Primer sequences for PCR genotypinga
| Primer name | Sequence |
|---|---|
| mKE2aF | 5′-AAAATAAAGTGGCAGGGTCTGGTC-3′ |
| LacZ4R | 5′-CCTGTAGCCAGCTTTCATCAAC-3′ |
| Keap1-4exF | 5′-GGAATGAGTGGCGGATGATCAC-3′ |
| Keap1-6exR | 5′-TGCTTCAGCAGGTACAGTTTTG-3′ |
| Keap1-2ndintR | 5′-CAGTTTTCCTCCAGCCTGTC-3′ |
| Keap1-d132 | 5′-CGGGATCCCCATGGAAAGGCTTATT GAGTTC-3′ |
| TV-Neo | 5′-TCAGAGCAGCCGATTGTCTGTTGTG CCCAGTCAT-3′ |
| Keap1-2exF | 5′-CCGGGAGTATATCTACATGCAC-3′ |
| Keap1-3exR | 5′-CAGCGTGAGCTCCTGGAATATC-3′ |
a
The genotypes of the mice were determined by PCR. Primers for PCR genotyping were as follows: mKE2aF and LacZ4R for the KRD-LacZ transgene; Keap1-4exF and Keap1-6exR for KRD-Keap1 and its mutant transgenes; and Keap1-2ndintR, Keap1-d132, and TV-Neo for wild-type and targeted Keap1 alleles.

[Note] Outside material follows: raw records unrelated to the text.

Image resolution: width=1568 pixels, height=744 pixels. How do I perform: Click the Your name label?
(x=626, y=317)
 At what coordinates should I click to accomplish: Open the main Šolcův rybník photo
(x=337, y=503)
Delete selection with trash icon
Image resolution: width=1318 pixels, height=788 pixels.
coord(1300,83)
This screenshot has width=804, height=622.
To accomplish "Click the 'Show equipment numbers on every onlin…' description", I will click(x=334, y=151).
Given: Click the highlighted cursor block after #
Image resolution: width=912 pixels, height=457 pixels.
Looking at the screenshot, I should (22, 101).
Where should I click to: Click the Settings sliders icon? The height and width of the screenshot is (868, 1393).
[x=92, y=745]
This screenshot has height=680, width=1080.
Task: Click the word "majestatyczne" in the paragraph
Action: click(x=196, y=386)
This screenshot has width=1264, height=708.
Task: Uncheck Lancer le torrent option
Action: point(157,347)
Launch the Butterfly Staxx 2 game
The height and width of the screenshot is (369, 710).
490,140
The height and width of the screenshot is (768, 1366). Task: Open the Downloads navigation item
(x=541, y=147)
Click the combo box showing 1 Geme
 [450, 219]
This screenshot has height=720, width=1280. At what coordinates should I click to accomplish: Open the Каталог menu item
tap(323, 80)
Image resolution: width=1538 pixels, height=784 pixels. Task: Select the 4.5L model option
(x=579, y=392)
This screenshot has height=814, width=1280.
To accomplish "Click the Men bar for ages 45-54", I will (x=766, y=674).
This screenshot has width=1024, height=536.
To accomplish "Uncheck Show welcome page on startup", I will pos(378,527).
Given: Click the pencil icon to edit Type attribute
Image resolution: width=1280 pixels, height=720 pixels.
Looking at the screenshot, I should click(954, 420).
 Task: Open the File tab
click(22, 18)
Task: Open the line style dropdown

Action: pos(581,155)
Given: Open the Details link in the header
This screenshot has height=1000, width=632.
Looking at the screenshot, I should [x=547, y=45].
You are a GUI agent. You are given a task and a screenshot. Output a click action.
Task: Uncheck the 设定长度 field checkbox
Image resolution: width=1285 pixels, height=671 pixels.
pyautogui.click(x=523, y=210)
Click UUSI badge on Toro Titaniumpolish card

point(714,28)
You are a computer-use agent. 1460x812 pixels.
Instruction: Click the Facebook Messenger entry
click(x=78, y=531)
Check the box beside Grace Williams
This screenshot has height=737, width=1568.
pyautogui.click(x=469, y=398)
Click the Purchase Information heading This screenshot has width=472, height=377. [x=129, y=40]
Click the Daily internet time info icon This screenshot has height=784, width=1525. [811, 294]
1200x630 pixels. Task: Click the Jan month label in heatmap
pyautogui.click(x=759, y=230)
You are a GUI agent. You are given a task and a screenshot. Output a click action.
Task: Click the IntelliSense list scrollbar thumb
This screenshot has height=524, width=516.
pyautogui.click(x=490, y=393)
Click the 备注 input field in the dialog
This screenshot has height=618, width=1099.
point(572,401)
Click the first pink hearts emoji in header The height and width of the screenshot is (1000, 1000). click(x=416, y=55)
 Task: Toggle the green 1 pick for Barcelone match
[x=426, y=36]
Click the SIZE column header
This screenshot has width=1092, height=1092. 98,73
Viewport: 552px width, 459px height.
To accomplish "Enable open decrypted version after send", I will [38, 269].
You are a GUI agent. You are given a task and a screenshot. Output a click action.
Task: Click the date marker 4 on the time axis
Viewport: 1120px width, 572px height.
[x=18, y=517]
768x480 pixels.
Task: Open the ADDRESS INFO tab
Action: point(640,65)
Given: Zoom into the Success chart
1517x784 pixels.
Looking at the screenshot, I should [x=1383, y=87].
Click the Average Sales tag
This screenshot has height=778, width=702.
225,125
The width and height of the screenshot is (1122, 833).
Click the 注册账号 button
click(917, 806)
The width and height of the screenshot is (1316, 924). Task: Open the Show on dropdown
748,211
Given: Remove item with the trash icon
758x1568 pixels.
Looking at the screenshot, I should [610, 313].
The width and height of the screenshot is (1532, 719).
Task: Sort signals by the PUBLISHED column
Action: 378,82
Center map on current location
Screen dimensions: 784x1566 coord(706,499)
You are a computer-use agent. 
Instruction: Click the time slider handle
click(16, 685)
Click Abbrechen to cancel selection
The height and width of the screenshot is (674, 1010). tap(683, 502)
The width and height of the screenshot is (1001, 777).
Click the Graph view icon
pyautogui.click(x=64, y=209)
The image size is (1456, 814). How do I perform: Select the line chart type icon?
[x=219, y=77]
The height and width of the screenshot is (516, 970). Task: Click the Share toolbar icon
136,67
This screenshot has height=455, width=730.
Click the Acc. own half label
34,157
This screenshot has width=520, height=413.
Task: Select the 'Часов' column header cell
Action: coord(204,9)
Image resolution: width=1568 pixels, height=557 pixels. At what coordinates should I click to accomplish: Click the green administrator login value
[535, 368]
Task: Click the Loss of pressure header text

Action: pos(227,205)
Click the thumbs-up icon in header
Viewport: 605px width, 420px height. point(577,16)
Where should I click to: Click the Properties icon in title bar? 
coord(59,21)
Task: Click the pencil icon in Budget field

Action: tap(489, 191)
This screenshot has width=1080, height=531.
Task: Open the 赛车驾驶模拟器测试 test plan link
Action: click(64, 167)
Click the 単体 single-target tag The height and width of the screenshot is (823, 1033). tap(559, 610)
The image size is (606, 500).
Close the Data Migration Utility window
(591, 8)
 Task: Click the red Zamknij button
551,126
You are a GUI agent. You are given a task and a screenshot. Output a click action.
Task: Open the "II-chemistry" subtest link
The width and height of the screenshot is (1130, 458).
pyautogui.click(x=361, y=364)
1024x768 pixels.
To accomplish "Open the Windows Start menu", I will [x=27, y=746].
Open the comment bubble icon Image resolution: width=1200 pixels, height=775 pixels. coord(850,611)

The presence of the KRD-Keap1(C273A) or KRD-Keap1(C288A) transgene was detected by PCR with primers Keap1-2exF and Keap1-3exR, followed by digestion with SnaBI. PCR products derived from KRD-Keap1(C273A) and KRD-Keap1(C288A) were distinguished by the presence and absence of the SnaBI site, respectively.